-- Input data follows --
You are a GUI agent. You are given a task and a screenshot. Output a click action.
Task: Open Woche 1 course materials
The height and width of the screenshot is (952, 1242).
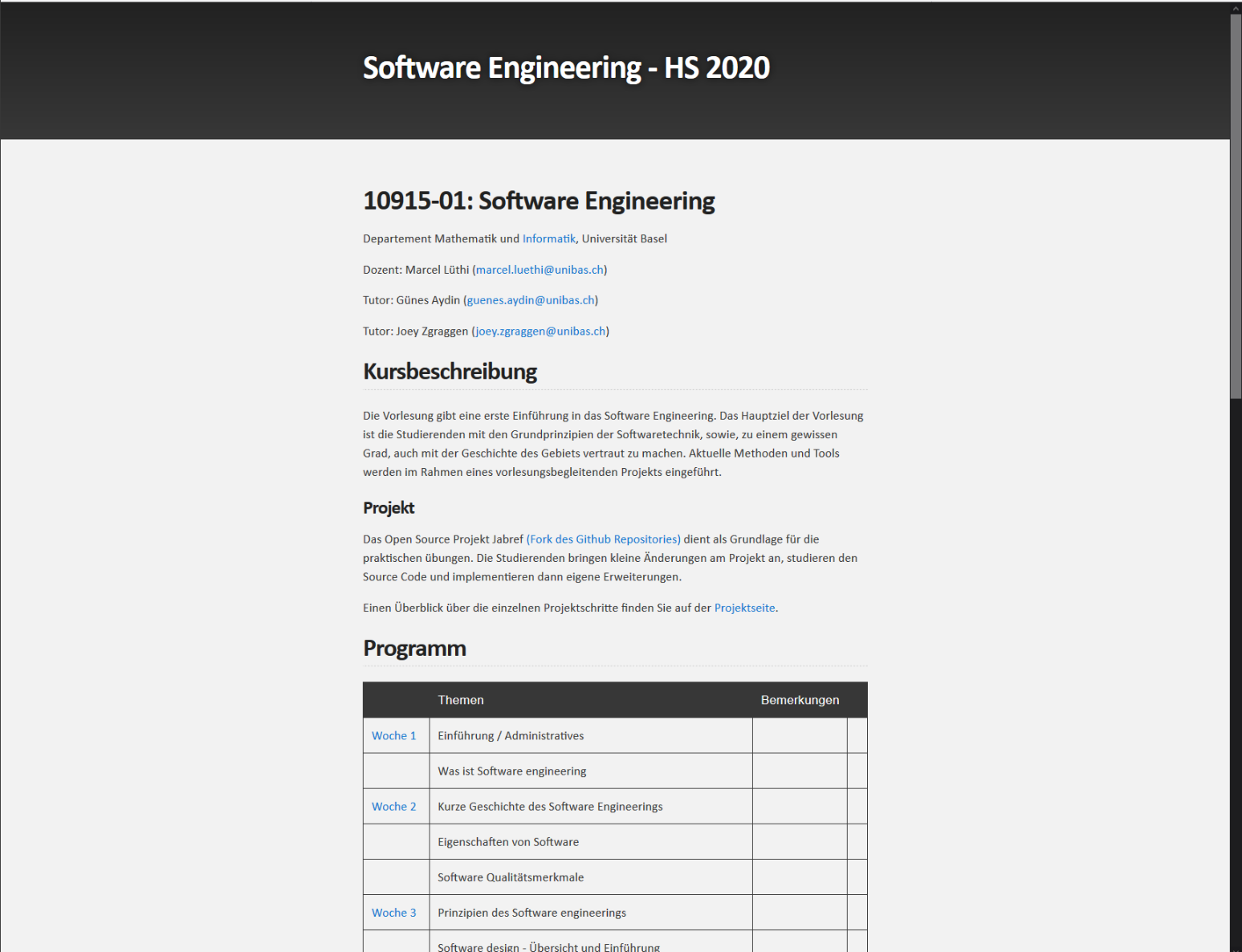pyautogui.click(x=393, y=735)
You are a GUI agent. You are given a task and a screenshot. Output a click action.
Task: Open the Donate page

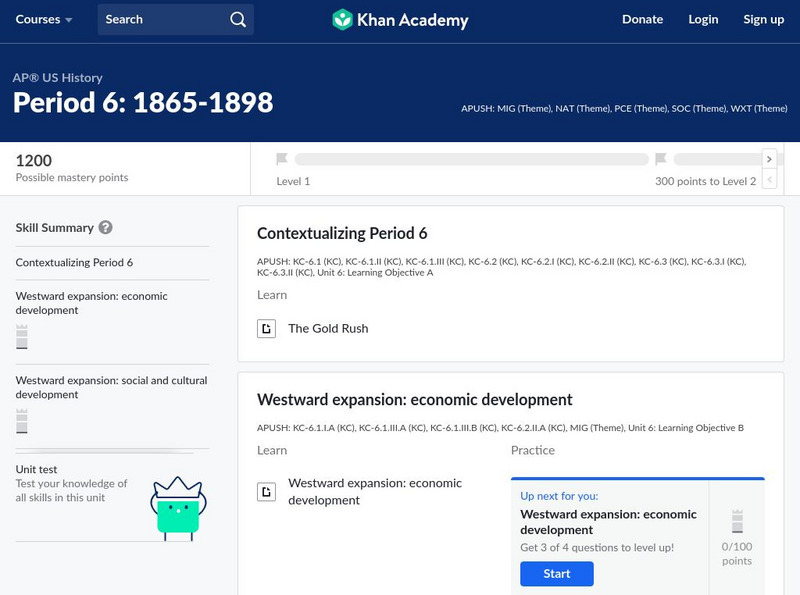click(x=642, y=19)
-- Input data concluded --
-- Input data follows --
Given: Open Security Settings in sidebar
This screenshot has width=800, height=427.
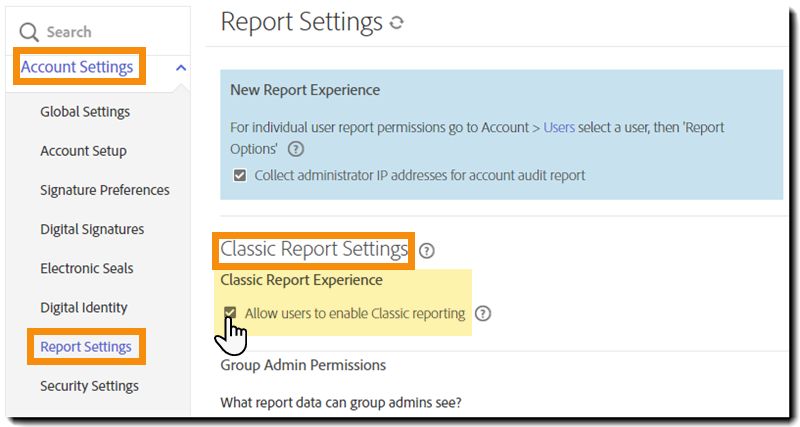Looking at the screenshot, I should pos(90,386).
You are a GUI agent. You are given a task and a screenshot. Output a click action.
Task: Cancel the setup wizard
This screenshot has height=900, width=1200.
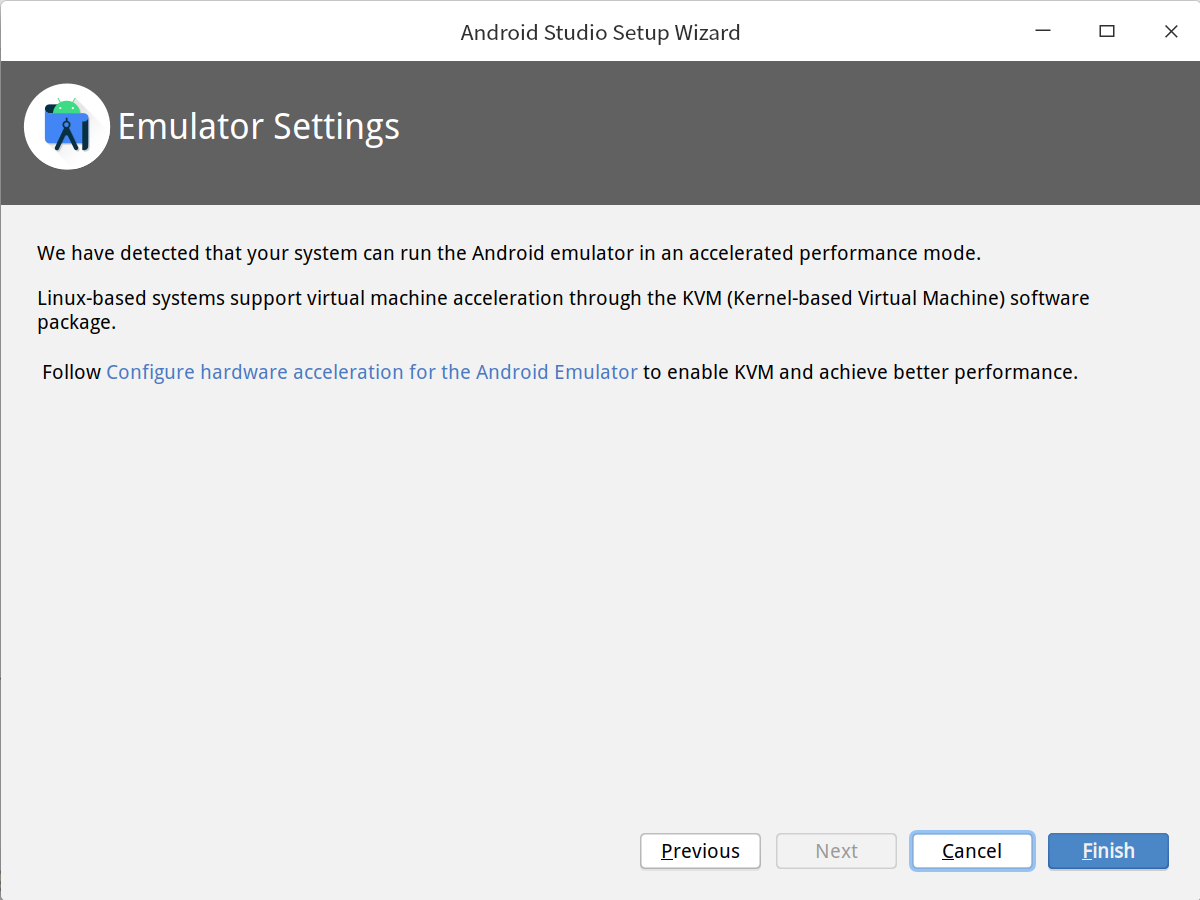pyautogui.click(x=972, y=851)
-- Input data concluded --
The problem: Which part of the entries opens with the line containing "This screenshot has width=800, height=427." and closes with the line containing "Task: Cancel the setup wizard"? Output that part exactly, ends included, pictures excluded.

Reply to the task:
This screenshot has width=800, height=427.
Looking at the screenshot, I should pos(90,386).
You are a GUI agent. You are given a task and a screenshot. Output a click action.
Task: Cancel the setup wizard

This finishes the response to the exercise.